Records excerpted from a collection
______________________________

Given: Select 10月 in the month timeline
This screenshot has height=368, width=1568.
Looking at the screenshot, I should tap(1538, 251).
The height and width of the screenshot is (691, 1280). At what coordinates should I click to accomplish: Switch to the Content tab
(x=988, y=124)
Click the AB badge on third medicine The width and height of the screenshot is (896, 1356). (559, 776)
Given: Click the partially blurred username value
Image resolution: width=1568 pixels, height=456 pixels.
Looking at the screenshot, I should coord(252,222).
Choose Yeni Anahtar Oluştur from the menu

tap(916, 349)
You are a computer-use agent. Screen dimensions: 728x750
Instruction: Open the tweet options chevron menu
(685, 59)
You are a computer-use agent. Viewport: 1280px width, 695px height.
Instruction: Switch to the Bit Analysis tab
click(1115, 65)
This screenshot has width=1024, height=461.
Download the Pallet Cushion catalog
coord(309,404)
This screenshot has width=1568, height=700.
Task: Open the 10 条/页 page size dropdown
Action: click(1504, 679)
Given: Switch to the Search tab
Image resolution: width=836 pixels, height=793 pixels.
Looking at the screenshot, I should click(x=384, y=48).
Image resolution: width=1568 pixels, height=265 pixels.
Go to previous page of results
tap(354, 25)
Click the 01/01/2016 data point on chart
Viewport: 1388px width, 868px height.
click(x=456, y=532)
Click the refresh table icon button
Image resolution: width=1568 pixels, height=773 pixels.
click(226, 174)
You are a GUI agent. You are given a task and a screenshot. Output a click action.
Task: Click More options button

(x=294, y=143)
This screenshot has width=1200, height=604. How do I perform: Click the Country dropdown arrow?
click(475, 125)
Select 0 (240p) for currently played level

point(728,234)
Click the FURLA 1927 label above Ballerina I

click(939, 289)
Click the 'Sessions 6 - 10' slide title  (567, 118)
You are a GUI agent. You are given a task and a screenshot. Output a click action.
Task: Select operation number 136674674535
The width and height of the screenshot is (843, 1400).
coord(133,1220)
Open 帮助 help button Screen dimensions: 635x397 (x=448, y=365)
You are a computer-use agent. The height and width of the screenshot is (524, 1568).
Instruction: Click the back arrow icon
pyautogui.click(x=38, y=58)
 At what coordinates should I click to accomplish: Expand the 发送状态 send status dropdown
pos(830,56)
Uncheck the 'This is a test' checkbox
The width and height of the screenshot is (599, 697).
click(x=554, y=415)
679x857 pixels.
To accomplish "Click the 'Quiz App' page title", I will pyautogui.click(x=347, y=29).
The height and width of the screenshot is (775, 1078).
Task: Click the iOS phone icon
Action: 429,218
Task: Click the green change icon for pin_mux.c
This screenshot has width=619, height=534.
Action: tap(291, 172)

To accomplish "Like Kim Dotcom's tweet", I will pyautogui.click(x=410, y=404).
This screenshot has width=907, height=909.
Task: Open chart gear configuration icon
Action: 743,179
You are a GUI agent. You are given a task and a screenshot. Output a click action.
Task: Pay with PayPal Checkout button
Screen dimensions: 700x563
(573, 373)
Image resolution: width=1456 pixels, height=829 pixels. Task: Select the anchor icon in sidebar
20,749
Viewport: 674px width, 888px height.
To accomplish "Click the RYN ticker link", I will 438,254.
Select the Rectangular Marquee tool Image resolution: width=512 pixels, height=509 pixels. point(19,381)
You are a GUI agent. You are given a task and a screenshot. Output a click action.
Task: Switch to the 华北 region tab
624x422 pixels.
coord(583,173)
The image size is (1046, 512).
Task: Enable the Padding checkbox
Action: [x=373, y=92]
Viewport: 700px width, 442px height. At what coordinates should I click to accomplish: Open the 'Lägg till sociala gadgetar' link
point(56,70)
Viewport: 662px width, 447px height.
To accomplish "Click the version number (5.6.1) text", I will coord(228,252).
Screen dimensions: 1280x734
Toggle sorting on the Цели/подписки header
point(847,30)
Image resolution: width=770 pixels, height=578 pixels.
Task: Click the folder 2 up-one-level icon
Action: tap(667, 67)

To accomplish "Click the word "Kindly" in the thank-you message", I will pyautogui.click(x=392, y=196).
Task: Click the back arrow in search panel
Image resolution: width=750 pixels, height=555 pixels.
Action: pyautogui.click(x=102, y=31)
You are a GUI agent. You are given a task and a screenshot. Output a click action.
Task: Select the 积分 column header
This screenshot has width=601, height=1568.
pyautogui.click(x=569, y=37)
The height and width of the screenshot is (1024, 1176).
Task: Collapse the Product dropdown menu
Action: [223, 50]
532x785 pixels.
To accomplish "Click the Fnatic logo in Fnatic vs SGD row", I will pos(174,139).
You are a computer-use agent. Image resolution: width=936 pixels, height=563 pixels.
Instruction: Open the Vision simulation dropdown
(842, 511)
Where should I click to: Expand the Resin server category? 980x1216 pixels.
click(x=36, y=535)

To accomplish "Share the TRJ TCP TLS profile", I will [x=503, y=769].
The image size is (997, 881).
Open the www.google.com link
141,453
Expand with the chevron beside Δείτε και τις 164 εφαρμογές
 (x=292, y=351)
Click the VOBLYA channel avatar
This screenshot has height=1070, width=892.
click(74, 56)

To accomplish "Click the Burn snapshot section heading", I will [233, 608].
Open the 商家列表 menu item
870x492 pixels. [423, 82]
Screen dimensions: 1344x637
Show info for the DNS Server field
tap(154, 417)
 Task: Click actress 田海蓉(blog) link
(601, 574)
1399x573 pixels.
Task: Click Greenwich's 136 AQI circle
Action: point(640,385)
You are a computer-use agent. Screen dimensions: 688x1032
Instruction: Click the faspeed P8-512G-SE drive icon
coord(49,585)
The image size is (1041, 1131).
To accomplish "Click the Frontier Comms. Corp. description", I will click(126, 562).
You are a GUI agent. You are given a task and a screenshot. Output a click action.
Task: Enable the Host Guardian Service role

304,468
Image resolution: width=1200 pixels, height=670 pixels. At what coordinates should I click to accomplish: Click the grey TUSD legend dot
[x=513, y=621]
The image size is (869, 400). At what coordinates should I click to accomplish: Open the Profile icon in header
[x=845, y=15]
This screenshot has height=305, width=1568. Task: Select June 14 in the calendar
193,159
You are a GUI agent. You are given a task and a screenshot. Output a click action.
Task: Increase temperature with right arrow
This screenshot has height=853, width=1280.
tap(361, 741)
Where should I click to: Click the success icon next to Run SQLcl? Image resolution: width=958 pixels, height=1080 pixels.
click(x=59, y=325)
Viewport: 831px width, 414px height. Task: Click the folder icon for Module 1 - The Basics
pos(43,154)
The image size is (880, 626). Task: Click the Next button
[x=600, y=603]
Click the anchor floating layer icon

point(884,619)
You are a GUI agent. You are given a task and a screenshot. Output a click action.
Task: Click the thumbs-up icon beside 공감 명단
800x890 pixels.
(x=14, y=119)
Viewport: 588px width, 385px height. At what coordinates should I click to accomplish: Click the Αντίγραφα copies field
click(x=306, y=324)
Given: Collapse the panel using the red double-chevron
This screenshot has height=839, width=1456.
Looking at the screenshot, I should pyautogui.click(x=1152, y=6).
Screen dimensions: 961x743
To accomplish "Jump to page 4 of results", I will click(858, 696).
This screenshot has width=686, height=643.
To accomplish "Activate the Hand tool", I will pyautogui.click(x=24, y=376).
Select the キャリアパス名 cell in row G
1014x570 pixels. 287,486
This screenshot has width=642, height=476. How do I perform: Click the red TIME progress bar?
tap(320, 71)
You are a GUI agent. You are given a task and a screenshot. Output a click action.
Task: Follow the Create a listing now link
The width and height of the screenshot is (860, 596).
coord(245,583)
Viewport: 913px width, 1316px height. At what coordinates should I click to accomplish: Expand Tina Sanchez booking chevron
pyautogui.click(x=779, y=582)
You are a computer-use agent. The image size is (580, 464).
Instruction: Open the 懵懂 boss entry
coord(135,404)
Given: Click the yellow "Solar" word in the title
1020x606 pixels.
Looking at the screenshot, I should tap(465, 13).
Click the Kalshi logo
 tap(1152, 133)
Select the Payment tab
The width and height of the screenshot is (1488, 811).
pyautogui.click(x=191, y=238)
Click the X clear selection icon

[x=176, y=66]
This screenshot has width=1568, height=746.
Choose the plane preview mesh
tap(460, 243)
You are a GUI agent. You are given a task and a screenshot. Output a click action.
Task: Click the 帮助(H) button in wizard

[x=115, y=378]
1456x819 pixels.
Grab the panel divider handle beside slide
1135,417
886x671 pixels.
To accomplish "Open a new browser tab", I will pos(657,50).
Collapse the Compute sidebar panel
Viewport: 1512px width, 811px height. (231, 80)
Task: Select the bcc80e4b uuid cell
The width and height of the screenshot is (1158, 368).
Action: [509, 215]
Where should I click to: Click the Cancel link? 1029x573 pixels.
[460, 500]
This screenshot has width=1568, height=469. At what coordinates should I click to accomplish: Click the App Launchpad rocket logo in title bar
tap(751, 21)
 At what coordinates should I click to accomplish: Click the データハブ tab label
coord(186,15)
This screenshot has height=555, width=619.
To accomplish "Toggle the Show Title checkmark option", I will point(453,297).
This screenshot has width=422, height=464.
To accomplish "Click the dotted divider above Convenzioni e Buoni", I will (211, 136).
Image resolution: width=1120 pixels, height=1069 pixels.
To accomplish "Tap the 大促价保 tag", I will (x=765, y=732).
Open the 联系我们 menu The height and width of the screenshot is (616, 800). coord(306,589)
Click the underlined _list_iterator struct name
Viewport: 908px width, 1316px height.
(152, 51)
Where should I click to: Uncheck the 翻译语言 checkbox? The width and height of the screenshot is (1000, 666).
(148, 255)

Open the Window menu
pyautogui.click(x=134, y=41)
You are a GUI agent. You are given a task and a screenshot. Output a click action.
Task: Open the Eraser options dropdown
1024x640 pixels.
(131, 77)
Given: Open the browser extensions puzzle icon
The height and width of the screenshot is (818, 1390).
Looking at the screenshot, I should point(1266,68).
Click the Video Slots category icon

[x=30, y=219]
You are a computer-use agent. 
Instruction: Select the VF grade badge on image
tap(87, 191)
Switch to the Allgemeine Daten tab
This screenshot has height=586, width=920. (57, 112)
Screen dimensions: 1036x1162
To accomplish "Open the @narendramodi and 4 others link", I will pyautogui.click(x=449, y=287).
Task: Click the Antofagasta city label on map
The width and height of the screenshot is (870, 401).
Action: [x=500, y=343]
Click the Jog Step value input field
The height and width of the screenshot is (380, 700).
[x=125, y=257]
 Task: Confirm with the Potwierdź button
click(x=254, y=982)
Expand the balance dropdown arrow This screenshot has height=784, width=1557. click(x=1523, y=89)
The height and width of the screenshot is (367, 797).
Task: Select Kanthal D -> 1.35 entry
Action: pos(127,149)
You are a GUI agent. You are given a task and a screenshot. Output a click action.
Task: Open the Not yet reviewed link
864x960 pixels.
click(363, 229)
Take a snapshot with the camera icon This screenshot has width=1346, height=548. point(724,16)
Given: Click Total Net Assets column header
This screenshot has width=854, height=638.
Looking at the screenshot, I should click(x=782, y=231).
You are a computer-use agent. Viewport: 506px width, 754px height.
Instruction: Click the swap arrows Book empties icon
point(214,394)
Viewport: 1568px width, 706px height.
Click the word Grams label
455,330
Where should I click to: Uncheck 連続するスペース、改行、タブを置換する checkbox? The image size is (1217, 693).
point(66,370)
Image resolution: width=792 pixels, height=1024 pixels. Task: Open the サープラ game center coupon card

______________________________

_WHAT YOU NEED TO DO:_ What are the lines above, starting at the one with "This screenshot has width=854, height=638." and ending at the one with "Viewport: 1568px width, 706px height."? Give them again exactly, and only them.

_RESPONSE TO THE TASK:_
This screenshot has width=854, height=638.
Looking at the screenshot, I should click(x=782, y=231).
You are a computer-use agent. Viewport: 506px width, 754px height.
Instruction: Click the swap arrows Book empties icon
point(214,394)
Viewport: 1568px width, 706px height.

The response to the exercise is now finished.